Mohit hesitated; for it was a sign of adulthood to drink tea, and he was tempted, in his great-uncle’s house, to partake of a pleasure denied him by his mother.
‘All right!’ he said impatiently, not looking at anyone in particular. ‘All right, I’ll have tea!’
When Bhaskar came into the dining-room in his jeans and pink kurta, tea was still brewing in the pan. Mohit was discussing irrelevancies with his great-aunt and Piyu, his elbows resting on the table, his legs locked around one of the legs of the dining-table. So secure did he look that it seemed no buffeting of fate could move him from his place. Pigeons, in a mire of feathers and excrement, had begun to make crowded noises in a dark foot-wide corridor by the water tank of the next house, which was perpetually visible from the window next to Mohit. But Bhaskar first entered the kitchen and said resentfully:
‘Half an hour and you still haven’t made it! Dhur — now I don’t want it.’
Poor eleven-year-old Haridasi, she took everything literally; her mouth curved downward. She stood on tiptoe and strained to gaze at the pan.
‘What could I do?’ she said softly. ‘I had to open the door for Mohitda.’ She said, ‘Don’t go, Bhaskarda, it’ll be ready in a minute.’ The smell of tea, strong and bitter-sweet and a little rancid, like sweat, had begun to waft through the kitchen.
But Bhaskar had, without pause, already walked out of the dining-room, saying, ‘I’ll be back in an hour.’ Piyu, still hurt from his retort ten minutes ago, decided she had not heard this. ‘What about your tea?’ called out his mother. When he did not answer she said to the table, ‘Let him do what he likes.’ Piyu lifted herself from this scene as if it did not matter. Then Mohit disrupted the small dining-table community further by getting up and shouting, ‘Bhaskarmama, wait for me, I’m coming.’ ‘Ei, where are you going?’ asked Piyu in astonishment. Deserting them, he revealed, ‘With Bhaskarmama!’ Bhaskar’s father had emerged absent-mindedly from the toilet and was washing his hands with a piece of Lifebuoy soap. ‘Where are you going?’ he asked. Running down the stairs, Mohit said, ‘With Bhaskarmama!’
When Mohit caught up with him on the pavement, he said: ‘Bhaskarmama, I’m coming too.’
Bhaskar put an arm around the boy, who was a little out of breath, and said, ‘Then come; I don’t mind.’ Two pigeons, making rapid pistol-like sounds with their wings, took off over their heads.

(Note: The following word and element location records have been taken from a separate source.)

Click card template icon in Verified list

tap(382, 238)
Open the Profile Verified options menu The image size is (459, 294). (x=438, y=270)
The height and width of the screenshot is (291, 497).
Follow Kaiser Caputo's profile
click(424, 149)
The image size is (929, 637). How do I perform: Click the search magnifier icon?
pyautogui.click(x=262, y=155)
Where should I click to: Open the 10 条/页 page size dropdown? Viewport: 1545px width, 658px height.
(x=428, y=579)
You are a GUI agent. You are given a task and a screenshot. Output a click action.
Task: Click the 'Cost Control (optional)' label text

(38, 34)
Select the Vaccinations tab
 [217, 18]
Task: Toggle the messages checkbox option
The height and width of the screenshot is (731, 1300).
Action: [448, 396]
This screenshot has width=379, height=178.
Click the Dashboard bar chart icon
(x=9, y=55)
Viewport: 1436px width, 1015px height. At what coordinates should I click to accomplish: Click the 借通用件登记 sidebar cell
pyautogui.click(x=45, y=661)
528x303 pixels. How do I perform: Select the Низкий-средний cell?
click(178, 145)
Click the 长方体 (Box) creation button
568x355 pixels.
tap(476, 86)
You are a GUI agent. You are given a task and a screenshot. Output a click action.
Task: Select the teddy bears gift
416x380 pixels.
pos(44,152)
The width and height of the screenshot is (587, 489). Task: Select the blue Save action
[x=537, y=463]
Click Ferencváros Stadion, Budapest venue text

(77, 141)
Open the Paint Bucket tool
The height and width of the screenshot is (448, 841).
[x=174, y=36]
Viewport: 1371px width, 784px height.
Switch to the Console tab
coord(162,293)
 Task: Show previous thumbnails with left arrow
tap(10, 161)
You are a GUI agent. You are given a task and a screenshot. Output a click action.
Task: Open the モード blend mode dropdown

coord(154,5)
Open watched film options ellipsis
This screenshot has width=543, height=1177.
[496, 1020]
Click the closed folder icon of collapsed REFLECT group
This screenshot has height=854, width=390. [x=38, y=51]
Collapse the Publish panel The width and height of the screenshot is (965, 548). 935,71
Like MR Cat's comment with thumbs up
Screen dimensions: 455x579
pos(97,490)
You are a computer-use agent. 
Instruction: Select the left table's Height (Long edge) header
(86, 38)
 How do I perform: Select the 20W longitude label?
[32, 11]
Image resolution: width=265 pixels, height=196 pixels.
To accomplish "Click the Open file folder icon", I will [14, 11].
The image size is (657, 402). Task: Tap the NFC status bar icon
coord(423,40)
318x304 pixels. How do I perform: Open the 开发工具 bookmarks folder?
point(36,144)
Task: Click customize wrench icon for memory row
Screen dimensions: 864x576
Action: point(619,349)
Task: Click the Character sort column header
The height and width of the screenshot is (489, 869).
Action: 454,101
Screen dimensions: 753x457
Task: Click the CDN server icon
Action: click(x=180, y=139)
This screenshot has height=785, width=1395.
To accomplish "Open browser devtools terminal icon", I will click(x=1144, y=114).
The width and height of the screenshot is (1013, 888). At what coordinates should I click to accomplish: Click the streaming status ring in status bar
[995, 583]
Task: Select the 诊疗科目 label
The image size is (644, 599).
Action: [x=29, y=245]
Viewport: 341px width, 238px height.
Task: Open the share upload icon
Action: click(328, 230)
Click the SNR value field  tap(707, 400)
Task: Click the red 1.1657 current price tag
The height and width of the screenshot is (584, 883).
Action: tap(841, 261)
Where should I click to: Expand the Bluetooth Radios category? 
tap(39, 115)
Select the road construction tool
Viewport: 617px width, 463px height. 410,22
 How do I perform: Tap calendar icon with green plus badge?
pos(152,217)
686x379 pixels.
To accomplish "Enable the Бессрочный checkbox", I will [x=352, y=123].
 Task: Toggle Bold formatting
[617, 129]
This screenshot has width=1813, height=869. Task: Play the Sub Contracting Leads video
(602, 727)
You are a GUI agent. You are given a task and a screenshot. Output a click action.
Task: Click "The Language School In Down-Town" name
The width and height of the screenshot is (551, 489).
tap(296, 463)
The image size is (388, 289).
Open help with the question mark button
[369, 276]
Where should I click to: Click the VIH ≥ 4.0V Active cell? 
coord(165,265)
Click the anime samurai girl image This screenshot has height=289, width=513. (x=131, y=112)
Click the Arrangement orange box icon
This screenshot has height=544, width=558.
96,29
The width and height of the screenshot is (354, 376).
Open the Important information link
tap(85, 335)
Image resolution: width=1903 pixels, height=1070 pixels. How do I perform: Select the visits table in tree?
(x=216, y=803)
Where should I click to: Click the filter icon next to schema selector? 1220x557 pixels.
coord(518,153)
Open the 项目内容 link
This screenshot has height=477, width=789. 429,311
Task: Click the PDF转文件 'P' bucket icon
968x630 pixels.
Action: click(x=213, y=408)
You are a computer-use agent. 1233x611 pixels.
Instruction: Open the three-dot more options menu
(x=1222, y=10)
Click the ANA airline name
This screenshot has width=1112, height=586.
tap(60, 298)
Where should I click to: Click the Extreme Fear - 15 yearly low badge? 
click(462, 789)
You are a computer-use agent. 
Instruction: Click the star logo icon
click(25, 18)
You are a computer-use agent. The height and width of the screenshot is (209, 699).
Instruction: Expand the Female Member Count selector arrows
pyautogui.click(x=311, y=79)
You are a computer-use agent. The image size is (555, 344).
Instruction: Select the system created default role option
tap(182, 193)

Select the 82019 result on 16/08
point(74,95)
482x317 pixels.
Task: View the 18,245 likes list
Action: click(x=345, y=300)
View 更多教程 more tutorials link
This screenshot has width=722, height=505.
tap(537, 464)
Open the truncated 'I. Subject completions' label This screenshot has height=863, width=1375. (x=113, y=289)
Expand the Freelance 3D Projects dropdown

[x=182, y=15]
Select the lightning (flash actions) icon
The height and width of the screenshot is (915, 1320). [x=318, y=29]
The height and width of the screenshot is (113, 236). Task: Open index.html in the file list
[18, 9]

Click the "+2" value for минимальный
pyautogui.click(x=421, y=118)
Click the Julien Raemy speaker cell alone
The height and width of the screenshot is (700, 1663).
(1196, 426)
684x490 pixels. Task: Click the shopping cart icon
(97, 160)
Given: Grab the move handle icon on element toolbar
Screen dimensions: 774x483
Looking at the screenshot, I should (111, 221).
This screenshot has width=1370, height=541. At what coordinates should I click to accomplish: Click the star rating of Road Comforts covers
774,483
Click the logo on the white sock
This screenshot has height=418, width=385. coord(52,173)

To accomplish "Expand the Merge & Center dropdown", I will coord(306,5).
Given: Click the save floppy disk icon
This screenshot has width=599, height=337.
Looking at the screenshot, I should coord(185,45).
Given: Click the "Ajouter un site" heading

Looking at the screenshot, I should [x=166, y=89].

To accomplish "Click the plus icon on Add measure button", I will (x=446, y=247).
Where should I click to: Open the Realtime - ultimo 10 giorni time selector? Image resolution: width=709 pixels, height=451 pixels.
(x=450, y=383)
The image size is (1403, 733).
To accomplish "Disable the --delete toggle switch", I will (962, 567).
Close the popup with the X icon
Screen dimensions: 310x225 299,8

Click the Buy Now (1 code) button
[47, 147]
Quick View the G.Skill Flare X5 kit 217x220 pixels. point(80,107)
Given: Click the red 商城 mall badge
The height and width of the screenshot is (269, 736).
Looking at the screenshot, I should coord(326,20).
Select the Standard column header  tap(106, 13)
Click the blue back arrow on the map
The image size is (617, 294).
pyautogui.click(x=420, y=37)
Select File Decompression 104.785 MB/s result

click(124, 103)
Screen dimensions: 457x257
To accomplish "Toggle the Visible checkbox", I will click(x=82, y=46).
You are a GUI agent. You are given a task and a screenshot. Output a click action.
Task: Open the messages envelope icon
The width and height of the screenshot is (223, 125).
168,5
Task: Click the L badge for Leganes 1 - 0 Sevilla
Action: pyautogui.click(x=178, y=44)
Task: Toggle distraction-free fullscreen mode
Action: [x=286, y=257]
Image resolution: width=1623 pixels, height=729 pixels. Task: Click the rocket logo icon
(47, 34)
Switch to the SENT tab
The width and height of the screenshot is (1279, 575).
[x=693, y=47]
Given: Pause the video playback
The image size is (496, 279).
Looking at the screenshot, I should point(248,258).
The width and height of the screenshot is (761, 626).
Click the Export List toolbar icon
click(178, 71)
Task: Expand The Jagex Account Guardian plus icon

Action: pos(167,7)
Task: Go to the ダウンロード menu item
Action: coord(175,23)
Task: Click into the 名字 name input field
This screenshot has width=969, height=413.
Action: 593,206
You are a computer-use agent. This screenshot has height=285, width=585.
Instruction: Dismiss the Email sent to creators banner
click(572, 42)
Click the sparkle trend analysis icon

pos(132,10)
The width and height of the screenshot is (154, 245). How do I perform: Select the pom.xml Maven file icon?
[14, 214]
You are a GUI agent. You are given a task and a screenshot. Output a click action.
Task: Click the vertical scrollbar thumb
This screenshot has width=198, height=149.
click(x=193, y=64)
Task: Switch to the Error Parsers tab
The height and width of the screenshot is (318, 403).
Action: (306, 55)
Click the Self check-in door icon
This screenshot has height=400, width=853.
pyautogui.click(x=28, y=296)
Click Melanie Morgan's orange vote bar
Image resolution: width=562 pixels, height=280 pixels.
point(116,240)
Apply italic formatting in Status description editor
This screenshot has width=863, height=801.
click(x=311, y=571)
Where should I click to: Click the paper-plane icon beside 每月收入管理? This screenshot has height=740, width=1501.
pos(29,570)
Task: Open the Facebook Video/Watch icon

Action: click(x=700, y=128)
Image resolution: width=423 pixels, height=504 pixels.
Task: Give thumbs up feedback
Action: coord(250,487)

Now, at half-past six, two state transport buses went down Ishwar Chandra Vidyasagar Road, blowing their loud hooting horns; they were half empty, an unusual sight. There was a small encampment of rickshaws along part of the pavement, their extended arms planted on the ground, their collapsible roofs raised, their wheels at rest; rickshaw-wallahs, heads and shoulders covered with a piece of cloth, were slapping their hands in imitation of applause and hurling tobacco into their mouths. Retired men, as free as children, all of them dressed for some reason in white dhoti and kurta, were either creeping out of their houses or returning from a walk, with or without a walking-stick. The first to go about their business were the crows, clamorous, a little neurotic, turning up, as usual, by the tea-shop entrance (if one could call that absence in the wall an entrance), by the lane’s rubbish dump, on the pavement, upon the roofs. Fog, a compound of charcoal smoke, exhaust fumes, and mist, hung in the lanes; you did not notice it at close quarters, but, a little distance away, you saw it loitering by balconies and doorways. The colours of the houses on Vidyasagar Road, pink, or moss green, or light yellow or blue, were dimmed by the mist, till they looked like the colour of old cotton saris that have been worn for many years and still not thrown away.